Like her ooze paintings that were Happenings in the 1970’s – enacted at The Clocktower, where wanton ooze descended a spiral staircase, and at PS1, where orange and red urethane foam swept ladders in their wake and tumbled out of the windows – Marjorie Strider’s canvas works signal emotional release and fusion with their surroundings. In paintings that followed during the 1990’s, Strider delivered, through modeling paste, ceramic and acrylic, the excavated channels into which we shuttle our thoughts and feelings that involuntarily gush out and uncontained, are sent off the canvas edge by her “extensions.” Surface texture consists of hyper-brilliant helixes of concave paint that furrow through a built up terrain of dots, radiant hatch marks, and color amplitudes upon which objects–Egyptian and Buddhist cultural icons as well as roses, skulls, and Madonna are deposited, a detritus of time. 
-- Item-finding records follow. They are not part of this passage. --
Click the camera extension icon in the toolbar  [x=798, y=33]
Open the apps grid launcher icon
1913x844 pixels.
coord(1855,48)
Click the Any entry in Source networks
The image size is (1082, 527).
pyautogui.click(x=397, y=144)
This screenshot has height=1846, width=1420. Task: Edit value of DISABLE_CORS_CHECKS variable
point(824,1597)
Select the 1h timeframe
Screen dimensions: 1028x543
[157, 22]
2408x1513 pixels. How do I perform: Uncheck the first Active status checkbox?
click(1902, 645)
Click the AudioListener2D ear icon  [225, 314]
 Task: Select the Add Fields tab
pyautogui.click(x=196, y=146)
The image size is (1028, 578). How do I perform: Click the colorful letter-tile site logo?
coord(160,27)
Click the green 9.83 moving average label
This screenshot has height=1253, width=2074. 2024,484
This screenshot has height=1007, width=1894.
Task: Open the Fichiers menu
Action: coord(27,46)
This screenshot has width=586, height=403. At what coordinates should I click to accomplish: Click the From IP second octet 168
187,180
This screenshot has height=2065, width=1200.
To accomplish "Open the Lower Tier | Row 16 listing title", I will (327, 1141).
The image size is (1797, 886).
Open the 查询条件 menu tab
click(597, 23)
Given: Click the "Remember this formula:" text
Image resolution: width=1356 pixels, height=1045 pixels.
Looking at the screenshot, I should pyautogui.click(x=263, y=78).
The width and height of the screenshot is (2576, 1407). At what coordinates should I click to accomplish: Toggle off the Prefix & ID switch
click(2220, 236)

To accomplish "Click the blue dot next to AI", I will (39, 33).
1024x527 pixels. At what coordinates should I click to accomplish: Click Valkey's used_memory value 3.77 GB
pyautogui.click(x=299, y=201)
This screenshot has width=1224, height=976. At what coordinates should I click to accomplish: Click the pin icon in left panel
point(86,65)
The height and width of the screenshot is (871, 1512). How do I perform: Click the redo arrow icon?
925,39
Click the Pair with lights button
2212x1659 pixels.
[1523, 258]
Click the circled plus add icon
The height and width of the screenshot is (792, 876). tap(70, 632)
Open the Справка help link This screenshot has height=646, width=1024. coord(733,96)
Each of these investigations derails current attitudes about formalist approaches to painting, and reminds us more of exploded fruit – their serene and muted chaos photographed by Raymond Meier – or of Hedy Lamar’s nude scene in Ecstasy where she floats lavishly in outward spiraling pools of water, waves swirling in their own dark abysses and vortices, or simply of the big bang.  The works are modalities that accumulate and dissipate emotional content throughout their space.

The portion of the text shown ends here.